■ TASK GOAL
Retype exactly the lines of the material below, from the one containing "Viewport: 1909px width, 952px height." through the last, with both ends kept.

■ INPUT DATA
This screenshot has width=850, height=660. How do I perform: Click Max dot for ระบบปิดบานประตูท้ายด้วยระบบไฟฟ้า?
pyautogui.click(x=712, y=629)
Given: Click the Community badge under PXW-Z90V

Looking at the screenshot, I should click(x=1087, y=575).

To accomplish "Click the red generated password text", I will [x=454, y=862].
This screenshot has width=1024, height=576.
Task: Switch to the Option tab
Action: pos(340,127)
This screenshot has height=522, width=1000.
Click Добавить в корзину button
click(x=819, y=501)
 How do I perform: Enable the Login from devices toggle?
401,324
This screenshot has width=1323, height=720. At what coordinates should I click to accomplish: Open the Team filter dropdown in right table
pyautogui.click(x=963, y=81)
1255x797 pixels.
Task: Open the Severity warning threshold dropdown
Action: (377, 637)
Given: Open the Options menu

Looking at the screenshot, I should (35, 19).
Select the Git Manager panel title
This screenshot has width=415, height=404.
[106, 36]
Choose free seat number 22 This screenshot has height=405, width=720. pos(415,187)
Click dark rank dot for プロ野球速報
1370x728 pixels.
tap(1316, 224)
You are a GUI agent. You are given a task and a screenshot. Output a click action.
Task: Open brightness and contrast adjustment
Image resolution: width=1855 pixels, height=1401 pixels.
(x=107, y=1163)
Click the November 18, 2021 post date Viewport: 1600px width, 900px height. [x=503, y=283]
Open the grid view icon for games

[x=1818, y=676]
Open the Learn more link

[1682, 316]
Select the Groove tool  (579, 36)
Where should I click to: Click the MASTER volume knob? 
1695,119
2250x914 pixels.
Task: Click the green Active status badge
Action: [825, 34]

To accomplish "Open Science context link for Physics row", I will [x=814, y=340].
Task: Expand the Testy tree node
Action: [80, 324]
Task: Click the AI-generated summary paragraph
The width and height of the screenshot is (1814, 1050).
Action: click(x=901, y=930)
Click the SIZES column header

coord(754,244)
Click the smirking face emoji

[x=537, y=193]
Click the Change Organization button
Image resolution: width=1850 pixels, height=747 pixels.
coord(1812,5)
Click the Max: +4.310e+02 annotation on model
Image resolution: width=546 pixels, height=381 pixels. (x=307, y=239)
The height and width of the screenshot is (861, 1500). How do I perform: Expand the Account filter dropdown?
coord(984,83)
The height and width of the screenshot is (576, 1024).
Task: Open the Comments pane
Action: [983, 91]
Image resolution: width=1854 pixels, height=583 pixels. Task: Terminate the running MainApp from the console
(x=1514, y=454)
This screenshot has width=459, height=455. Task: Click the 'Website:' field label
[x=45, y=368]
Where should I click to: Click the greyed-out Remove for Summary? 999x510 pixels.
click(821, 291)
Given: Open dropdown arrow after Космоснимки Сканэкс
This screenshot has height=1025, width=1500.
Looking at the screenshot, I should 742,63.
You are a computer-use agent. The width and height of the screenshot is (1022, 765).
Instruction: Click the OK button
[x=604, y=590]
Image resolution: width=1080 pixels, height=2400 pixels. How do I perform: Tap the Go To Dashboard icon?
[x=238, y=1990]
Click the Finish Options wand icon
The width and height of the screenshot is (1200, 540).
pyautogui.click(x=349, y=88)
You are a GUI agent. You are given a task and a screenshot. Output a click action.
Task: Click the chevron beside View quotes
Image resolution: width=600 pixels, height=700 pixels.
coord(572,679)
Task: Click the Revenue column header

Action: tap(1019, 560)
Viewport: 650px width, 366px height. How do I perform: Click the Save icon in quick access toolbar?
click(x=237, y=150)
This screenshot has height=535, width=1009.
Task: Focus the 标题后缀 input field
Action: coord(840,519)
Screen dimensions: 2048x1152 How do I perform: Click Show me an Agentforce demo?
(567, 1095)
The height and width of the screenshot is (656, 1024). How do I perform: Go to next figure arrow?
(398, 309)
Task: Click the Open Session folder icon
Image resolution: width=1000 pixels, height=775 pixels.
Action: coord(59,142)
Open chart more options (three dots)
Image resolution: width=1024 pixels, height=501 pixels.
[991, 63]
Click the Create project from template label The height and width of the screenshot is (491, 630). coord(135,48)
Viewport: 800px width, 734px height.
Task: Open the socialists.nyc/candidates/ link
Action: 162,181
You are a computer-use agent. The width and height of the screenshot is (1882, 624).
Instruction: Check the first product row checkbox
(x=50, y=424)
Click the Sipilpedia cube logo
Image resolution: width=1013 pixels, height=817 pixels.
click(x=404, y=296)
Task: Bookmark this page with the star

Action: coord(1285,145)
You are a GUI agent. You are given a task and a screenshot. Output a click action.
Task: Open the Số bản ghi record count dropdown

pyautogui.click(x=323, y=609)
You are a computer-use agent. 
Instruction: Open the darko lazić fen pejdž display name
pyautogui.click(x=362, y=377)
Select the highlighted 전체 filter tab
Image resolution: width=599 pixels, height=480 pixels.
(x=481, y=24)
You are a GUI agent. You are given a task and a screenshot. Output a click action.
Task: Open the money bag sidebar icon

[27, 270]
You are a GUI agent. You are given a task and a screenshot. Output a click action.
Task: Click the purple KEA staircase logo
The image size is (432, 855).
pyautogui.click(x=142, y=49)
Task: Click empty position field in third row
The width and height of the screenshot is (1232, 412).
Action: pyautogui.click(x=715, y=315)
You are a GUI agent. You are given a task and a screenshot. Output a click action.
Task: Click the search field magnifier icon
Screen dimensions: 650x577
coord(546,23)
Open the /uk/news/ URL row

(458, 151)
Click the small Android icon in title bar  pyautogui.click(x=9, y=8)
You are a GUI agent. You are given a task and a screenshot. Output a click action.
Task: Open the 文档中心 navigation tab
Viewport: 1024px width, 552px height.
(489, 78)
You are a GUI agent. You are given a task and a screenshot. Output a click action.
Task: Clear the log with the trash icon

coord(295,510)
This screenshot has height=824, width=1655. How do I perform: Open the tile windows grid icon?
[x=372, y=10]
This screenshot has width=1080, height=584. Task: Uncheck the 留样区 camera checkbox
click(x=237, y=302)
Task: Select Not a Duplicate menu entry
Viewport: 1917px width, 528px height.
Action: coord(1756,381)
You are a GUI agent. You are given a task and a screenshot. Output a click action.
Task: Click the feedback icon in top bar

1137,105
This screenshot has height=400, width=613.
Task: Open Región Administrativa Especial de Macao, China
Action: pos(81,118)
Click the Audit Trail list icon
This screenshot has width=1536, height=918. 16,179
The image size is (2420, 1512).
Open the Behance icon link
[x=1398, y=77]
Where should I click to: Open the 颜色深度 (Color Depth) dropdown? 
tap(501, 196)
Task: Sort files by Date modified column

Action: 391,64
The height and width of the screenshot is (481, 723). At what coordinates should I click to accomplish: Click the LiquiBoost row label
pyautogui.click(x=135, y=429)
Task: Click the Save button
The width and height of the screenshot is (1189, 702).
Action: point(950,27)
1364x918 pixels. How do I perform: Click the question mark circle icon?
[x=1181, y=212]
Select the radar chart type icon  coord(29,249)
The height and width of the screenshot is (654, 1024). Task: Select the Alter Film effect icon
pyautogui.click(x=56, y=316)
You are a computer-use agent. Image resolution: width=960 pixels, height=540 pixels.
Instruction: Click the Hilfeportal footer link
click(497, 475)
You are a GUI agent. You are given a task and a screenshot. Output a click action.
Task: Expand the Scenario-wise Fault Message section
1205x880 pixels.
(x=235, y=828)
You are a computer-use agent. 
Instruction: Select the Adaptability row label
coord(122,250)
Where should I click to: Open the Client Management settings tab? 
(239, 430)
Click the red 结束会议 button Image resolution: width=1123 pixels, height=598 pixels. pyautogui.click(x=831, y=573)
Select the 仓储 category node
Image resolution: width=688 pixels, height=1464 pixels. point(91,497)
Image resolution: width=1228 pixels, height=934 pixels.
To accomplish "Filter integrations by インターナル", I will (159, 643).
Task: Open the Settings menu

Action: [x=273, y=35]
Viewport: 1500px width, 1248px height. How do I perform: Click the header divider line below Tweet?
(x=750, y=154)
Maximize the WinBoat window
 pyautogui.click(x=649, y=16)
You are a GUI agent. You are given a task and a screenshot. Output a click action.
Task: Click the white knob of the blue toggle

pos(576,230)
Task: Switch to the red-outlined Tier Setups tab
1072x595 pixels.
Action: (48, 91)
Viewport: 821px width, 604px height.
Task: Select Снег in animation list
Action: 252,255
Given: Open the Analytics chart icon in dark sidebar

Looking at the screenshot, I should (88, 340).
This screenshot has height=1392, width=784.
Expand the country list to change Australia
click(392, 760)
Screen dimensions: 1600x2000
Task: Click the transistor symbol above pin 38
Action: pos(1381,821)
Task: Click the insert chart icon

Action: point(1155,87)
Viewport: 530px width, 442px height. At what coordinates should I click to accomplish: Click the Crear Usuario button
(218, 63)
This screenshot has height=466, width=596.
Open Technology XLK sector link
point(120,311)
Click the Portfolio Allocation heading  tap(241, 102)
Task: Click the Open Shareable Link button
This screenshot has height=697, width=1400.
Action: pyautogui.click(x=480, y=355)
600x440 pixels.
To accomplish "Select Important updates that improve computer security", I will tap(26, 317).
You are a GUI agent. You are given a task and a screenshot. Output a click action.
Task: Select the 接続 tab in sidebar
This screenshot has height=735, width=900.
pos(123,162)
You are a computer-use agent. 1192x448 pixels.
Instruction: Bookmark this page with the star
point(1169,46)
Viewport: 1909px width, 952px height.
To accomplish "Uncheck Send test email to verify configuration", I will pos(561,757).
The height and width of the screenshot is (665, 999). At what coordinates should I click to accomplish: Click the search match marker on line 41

■ TASK ANSWER
Viewport: 1909px width, 952px height.
To accomplish "Uncheck Send test email to verify configuration", I will pos(561,757).
The height and width of the screenshot is (665, 999). At what coordinates should I click to accomplish: Click the search match marker on line 41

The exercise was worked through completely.